Мы поднялись по лестнице, которой другие прихожане не пользовались. Мне было не по себе. Грубое обращение выбивает меня из колеи, но и ощущать в отношении себя какую-то исключительную доброжелательность мне редко бывает по душе. А что, если меня, чисто из гостеприимства, ведут в раздевалку священника, и что я там ему скажу? Я знал, что меня одолеет немота, в любом случае мне будет слабо сказать, что при ближайшем рассмотрении и «с благодарностью за все Ваши любезные хлопоты» я все же лучше «предпочел бы отказаться».
Мы поднялись наверх, через закрытую для других душ входную дверь проникли в зальчик церкви, проследовали в направлении первого ряда стульев, и вдоль него прошли в самый дальний угол, слева от алтаря. Там имелась голая деревянная лавка, — рассчитанная на двух-трех человек, она стояла наискосок к остальным рядам зала. В кино или театре эти места считались бы наименее привлекательными, поскольку отсюда зрителю пришлось бы наслаждаться видом картины, либо строго вертикально прилепившись к спинке лавки, либо способом, убивающим всякую иллюзию, — поневоле наблюдая снующих туда-сюда в кулисах актеров. Мой провожатый указал мне на самое дальнее место на скамье.
— Вот там присядьте, — сказал он покровительственным тоном. — Самое для вас подходящее место. — Я поблагодарил его и, одарив меня благосклонным кивком и улыбкой, он торопливо уковылял прочь.
Что это еще за бред?

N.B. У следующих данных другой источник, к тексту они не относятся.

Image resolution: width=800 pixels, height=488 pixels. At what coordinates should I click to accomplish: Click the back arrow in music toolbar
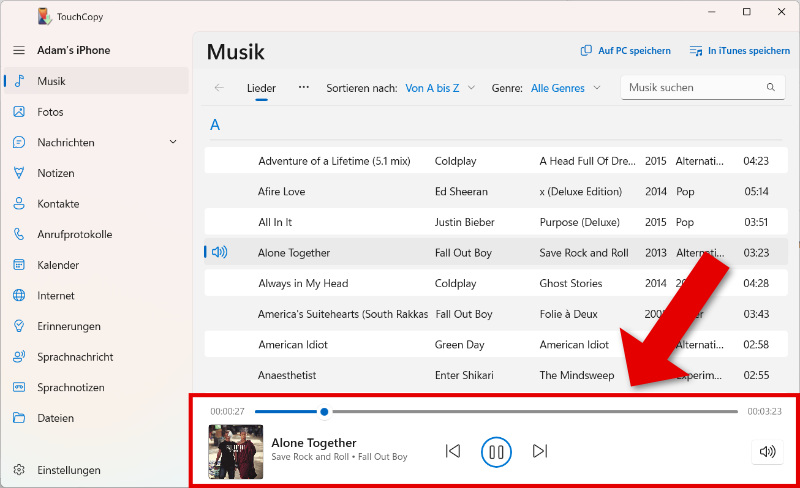pos(219,88)
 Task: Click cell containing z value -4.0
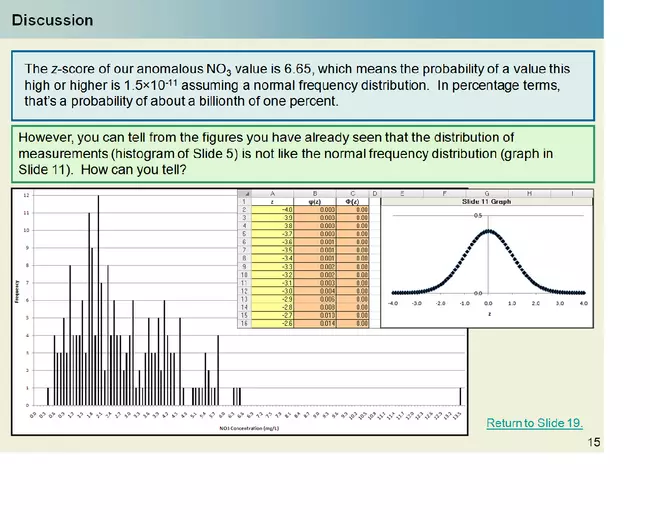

Другие места, как уже упоминалось, расположенные куда выгодней, состояли из сравнительно удобных, обитых красным плюшем складных стульев. Неужто это такой значительный и особенный дом Божий, в котором не-католику, художник он или нет, приходилось испрашивать позволения, дабы усесться в углу, на голой скамье?
То, что место, на которое мне указал близорукий приветливый человек — и которое я никогда больше не осмелился занять вторично — когда-то было постоянным местом Йоста ван ден Вондела[44], я и предположить не мог.
«Лионская теология, это вам не хухры-мухры», — пробормотал я, покачивая головой.